TASK TO CARRY OUT: Only an exact copy is wanted: the lines from the one holding "Task: Click the map search magnifier button" through the last line below, minus the pictures.

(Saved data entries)
>>>>
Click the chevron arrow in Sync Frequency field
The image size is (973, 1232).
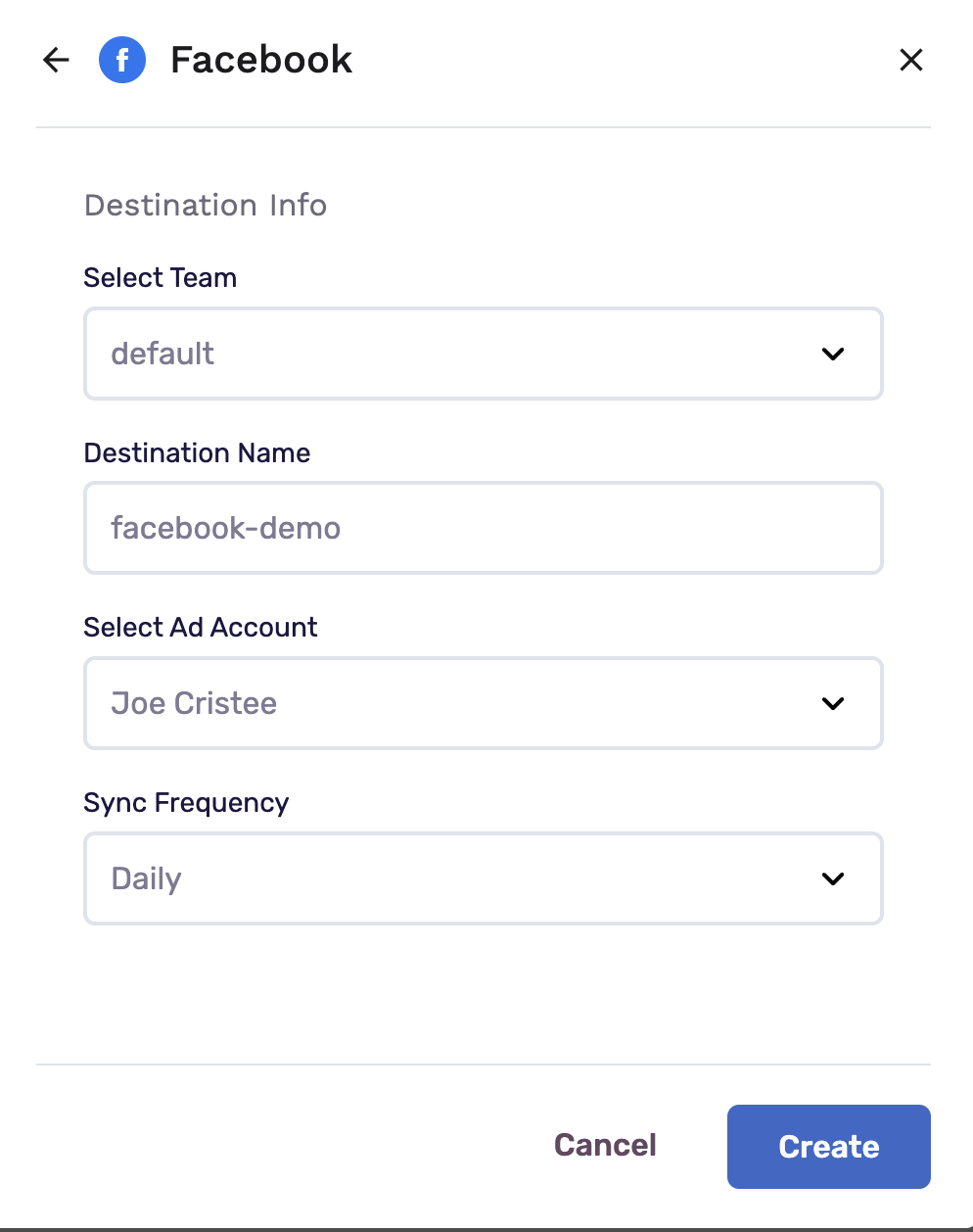click(833, 878)
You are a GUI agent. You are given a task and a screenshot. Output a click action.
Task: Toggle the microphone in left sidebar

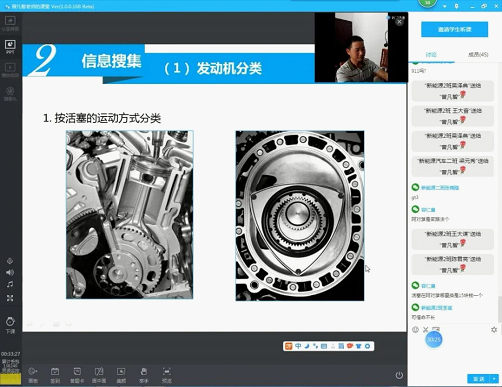(x=10, y=261)
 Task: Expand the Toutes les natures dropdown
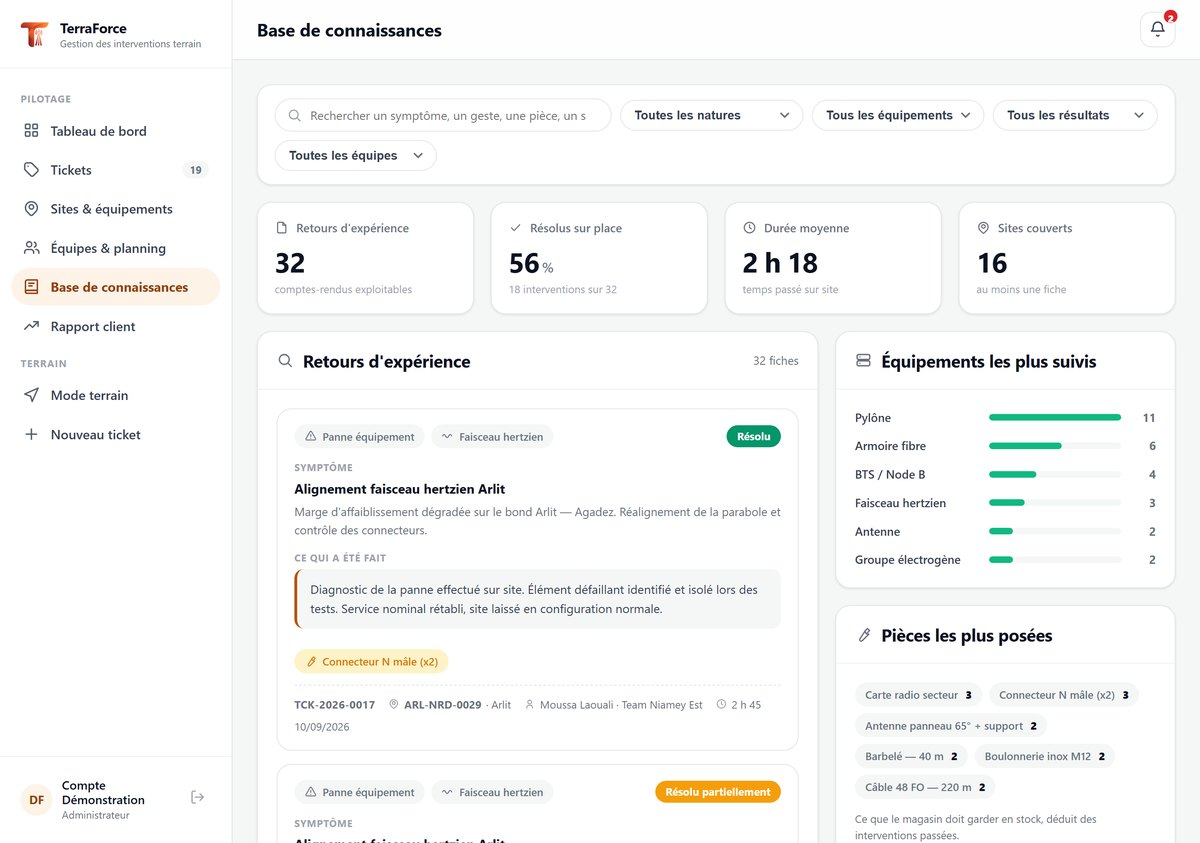712,115
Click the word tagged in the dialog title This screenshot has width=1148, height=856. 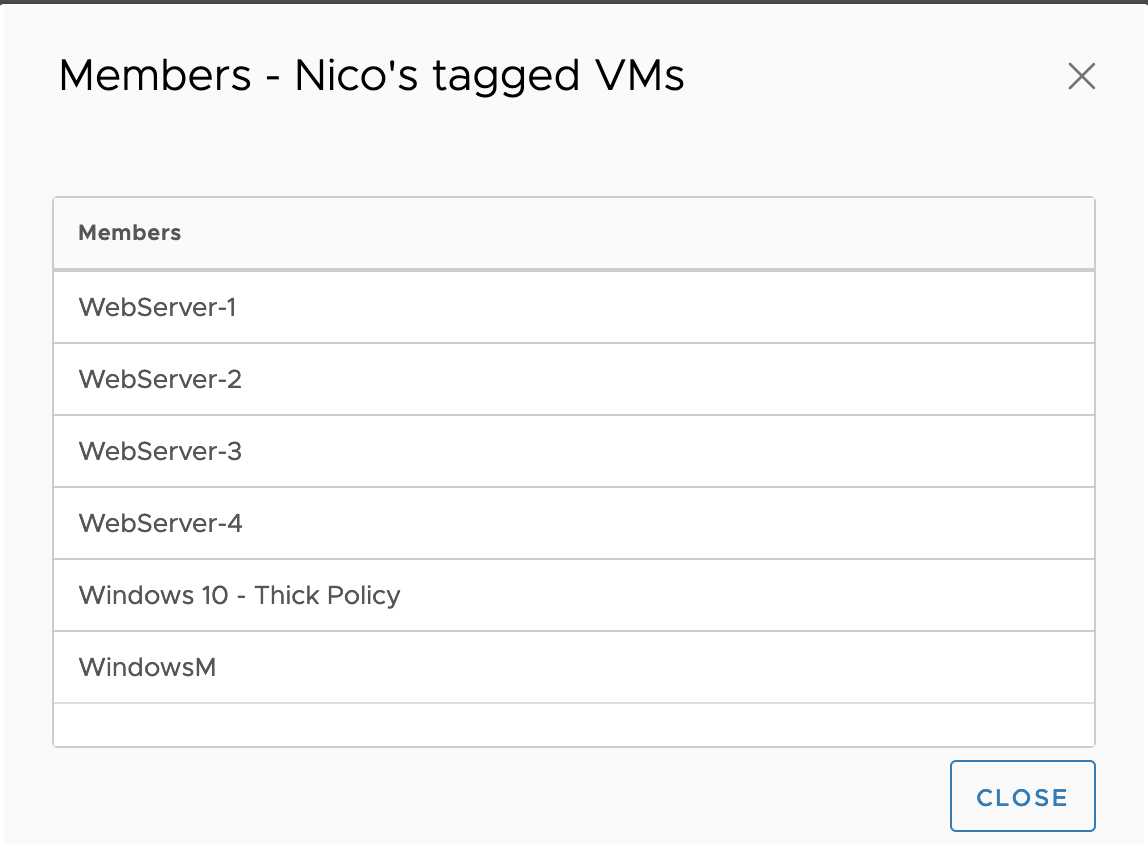pyautogui.click(x=505, y=78)
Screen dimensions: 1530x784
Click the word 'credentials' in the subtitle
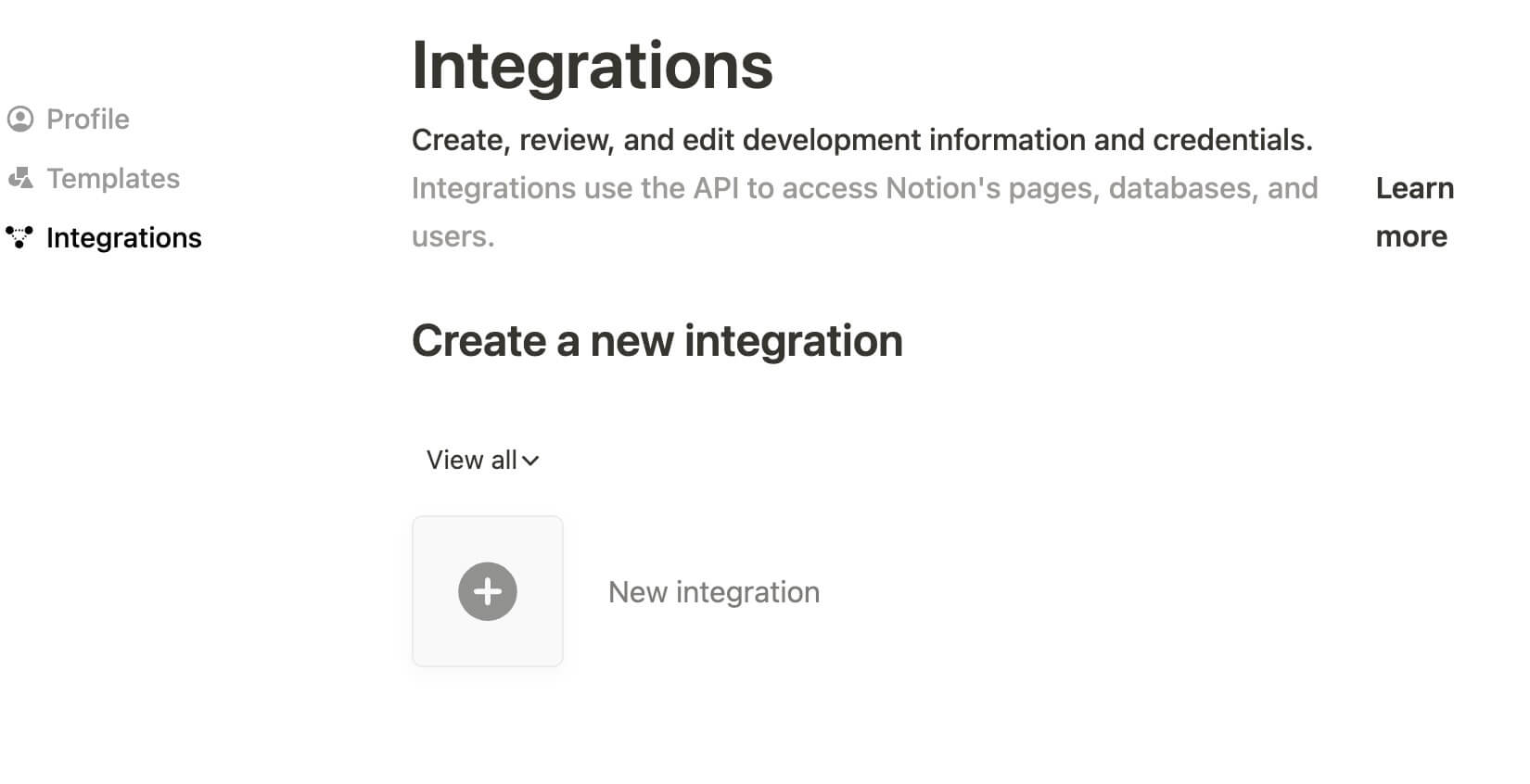point(1230,140)
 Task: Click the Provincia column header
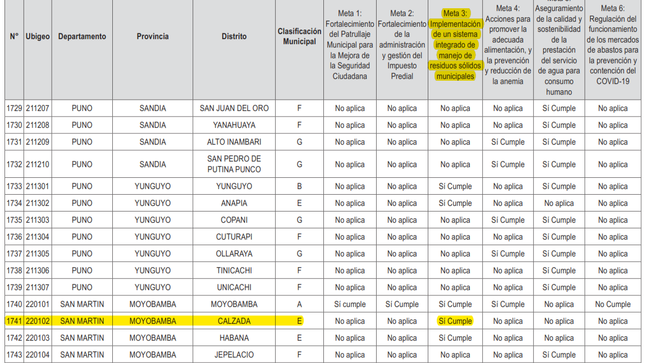[x=153, y=36]

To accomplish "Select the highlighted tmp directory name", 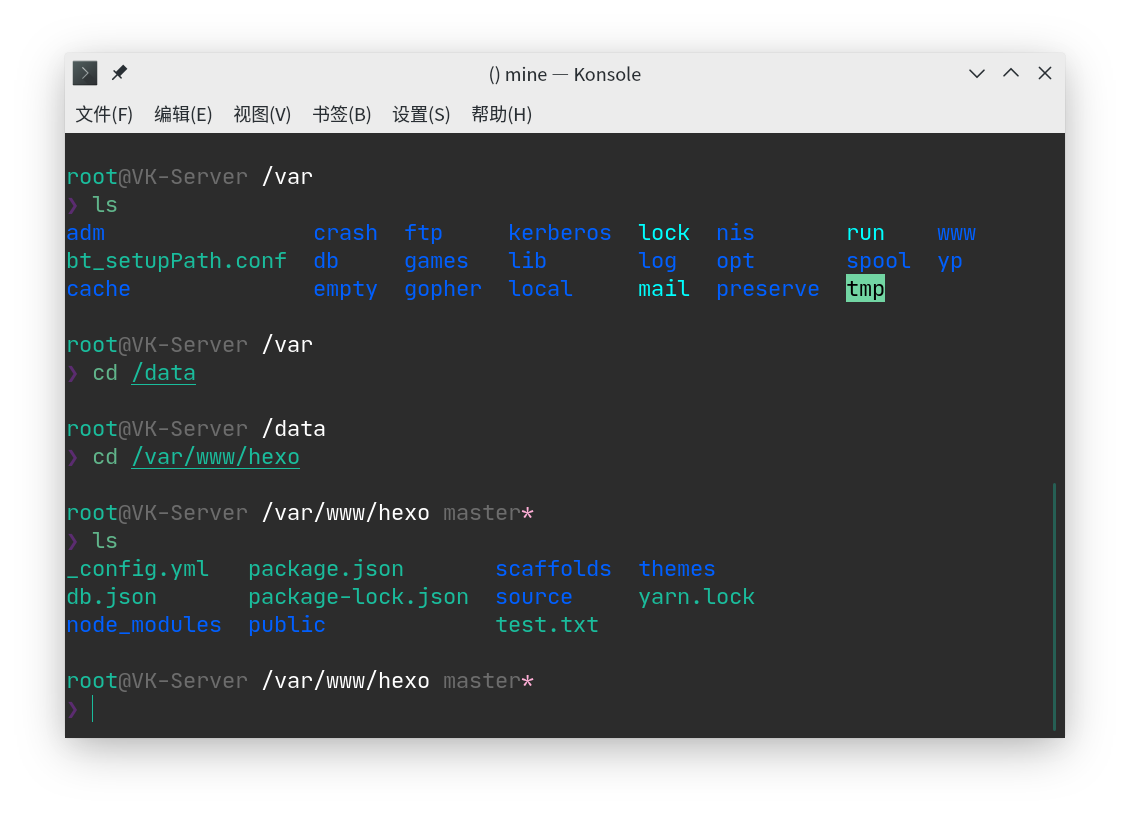I will (x=864, y=288).
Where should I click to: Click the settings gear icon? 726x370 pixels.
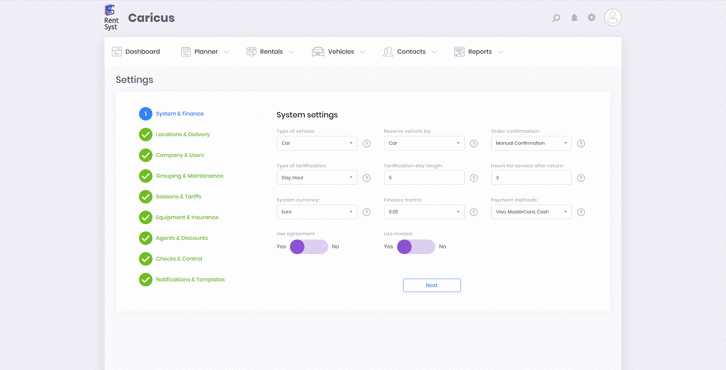pos(592,18)
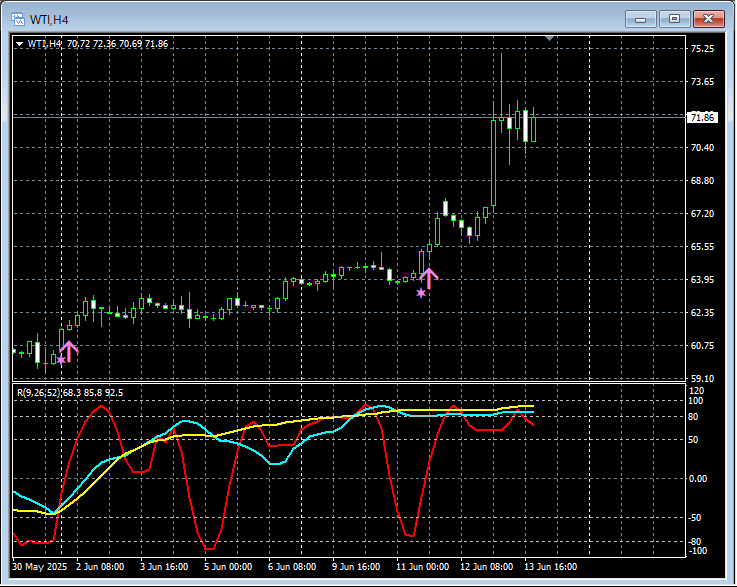Click the white triangle before WTI,H4 label
This screenshot has width=737, height=587.
[19, 44]
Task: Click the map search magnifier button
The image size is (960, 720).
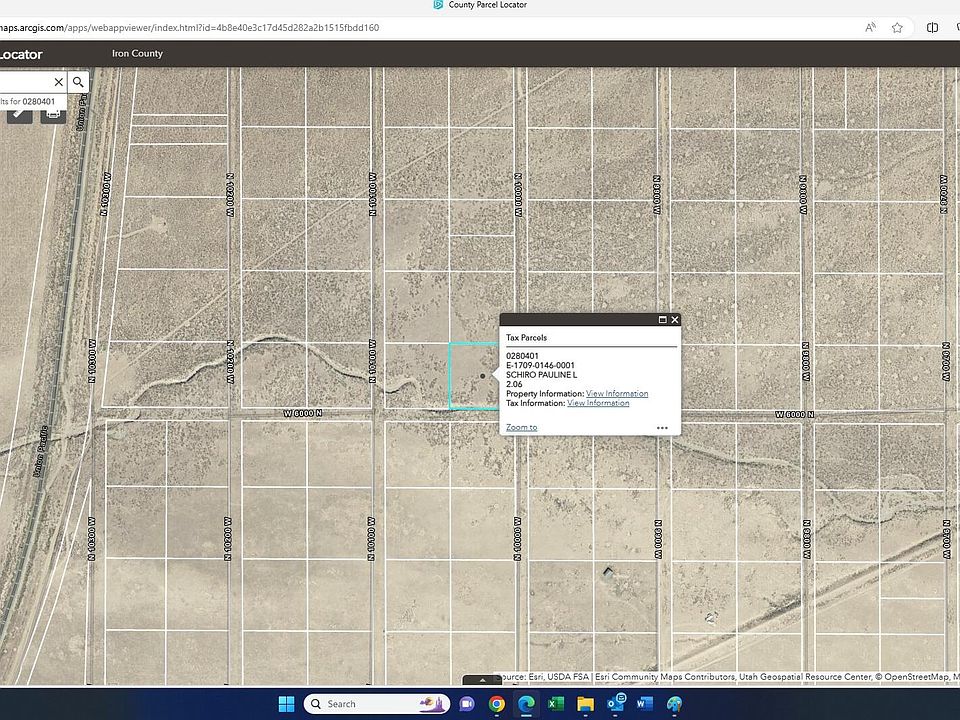Action: [x=79, y=82]
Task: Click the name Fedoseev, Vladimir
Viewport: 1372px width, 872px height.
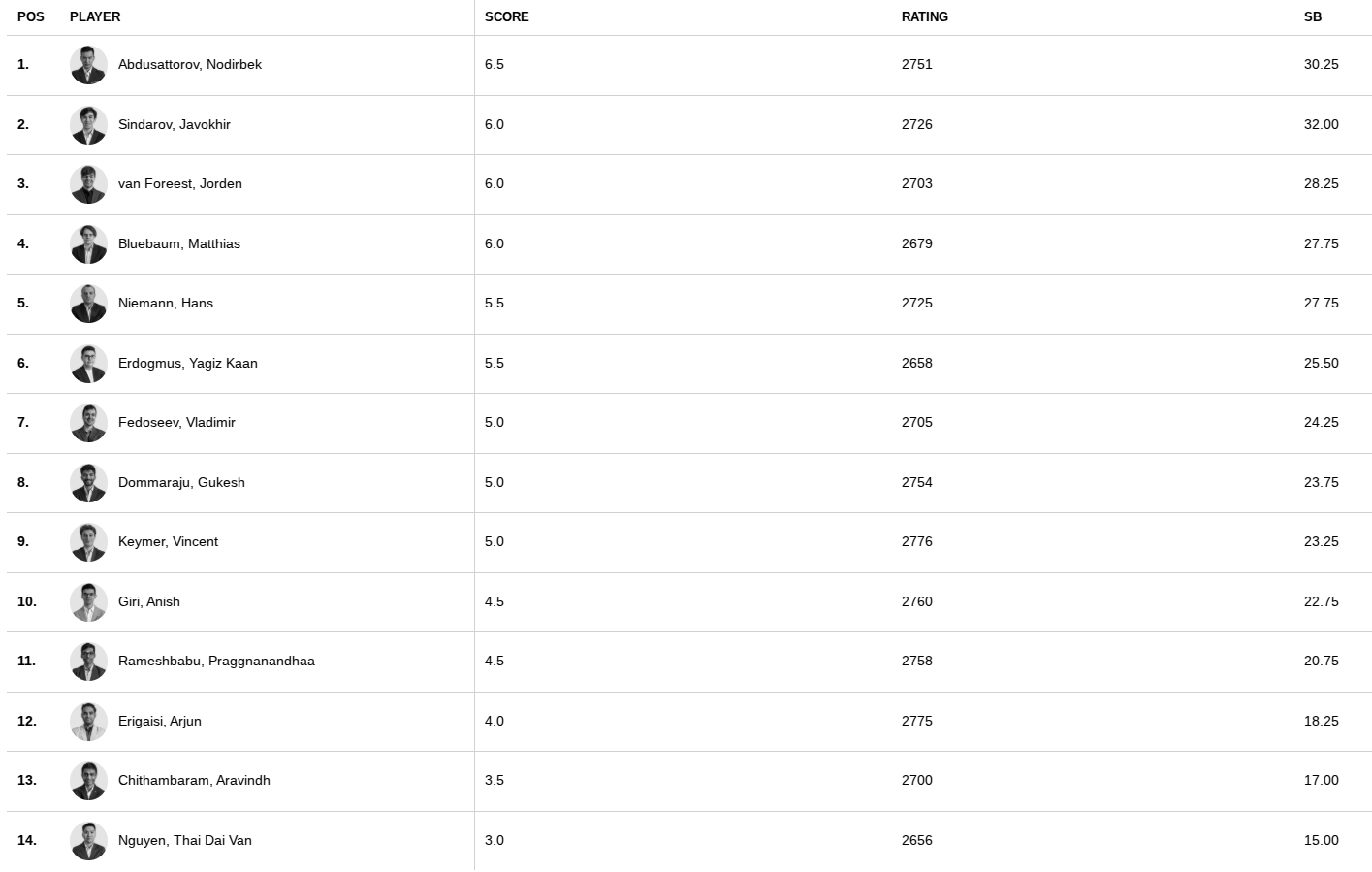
<<<<
ANSWER:
Task: Click the map search magnifier button
The image size is (960, 720).
Action: [x=79, y=82]
Task: Click the name Fedoseev, Vladimir
Viewport: 1372px width, 872px height.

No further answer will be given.